Let freedom ring from the snow-capped Rockies of Colorado.
Let freedom ring from the curvaceous slopes of California.
But not only that; let freedom ring from Stone Mountain of Georgia.
Let freedom ring from every hill and molehill of Mississippi and every mountainside.
When we let freedom ring, when we let it ring from every village and every hamlet, from every state and every city, we will be able to speed up that day when all of God’s children, black men and white men, Jews and Gentiles, Protestants and Catholics, will be able to join hands and sing in the words of the old Negro spiritual,
“Free at last! Free at last! Thank God Almighty, we are free at last!”

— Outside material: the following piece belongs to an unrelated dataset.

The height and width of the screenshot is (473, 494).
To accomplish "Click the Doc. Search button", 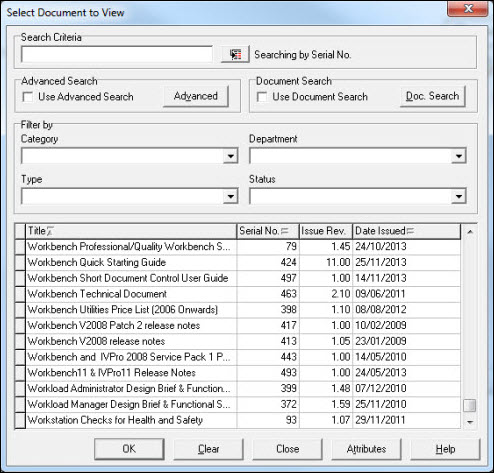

It is rarely discussed, but Sojourner Truth fought for the desegregation of public transportation in Washington, DC during the Civil War. She refused to face the indignities of Jim Crow segregation on street cars and had the Jim Crow car removed from the Washington D. C. system. Sojourner Truth brought a local street to a standstill when a driver refused her passage. With the support of the crowd she forced the driver to carry her. During her legendary life, she challenged injustice wherever she saw it. She was an abolitionist, women’s rights activist and preacher.
Born into slavery (as Isabella Baumfree) in upstate New York, Sojourner Truth obtained her freedom and moved to New York City. There she began to work with organizations designed to assist women. She later became a traveling preacher and quickly developed a reputation as a powerful speaker. A turning point in her life occurred when she visited the Northhampton Association in Massachusetts. The members of this association included many of the leading abolitionists and women’s rights activists of her time. Among these people Sojourner Truth discussed issues of the day and as a result of these discussions became one of the first people in the country to link the oppression of black slaves with the oppression of women.
As a speaker, Sojourner Truth became known for her quick wit and powerful presence. She would never be intimidated. Because of her powerful speaking ability, independent spirit and her six foot frame, she was often accused of being a man. She ended that in Silver Lake, Indiana when she exposed her breast to the audience that accused her.
Sojourner Truth lived a long and productive life. She spoke before Congress and two
presidents. Sojourner Truth is best remembered for a speech she gave at a women’s rights conference where she noticed that no one was addressing the rights of Black women. Her address reads in part:
“Dat man ober dar say dat womin needs to be helped over carriages, and lifted ober dicthes and to have the best place everywhere. Nobody eber helps me into carriages, or ober muddpuddles, or bigs me any best place. And ain’t I a woman? Look at me Looka at me arm. I have ploughes and planted and gathered into barns, and no mand could head me! And ain’t I a woman.”
Harriet Tubman was born a slave in 1821 near the eastern shore of Maryland. When she heard that her deceased master’s property would be sold she escaped to freedom in Pennsylvania. When she discovered what it was to be free, she wanted to help other people to freedom. Her reputation for freeing slaves was known throughout the slave community. She was often compared to Moses who led the Israelites of the Bible to freedom. Her contemporaries referred to her as a heroine, saying “her likes it is probable was never known before or since.”
Throughout her life Harriet Tubman maintained an interest in the welfare of others. She raised money for schools, former slaves, destitute children and assisted the sick and the disabled. Toward the end of her life Harriet Tubman worked to establish a home for the elderly. She passed away in 1913 in the “Harriet Tubman Home for Aged and Indigent Colored People.”
The singer Paul Robeson would sing the spiritual “Go Down Moses” and explain that it was a protest song of slaves who had Harriet Tubman in mind. “Go down Moses, Way down in Egypt land, Tell ole pharaoh, Let my people go.” A choral rendition of this song would be a most welcome addition to any public presentation done on the history of famous African Americans.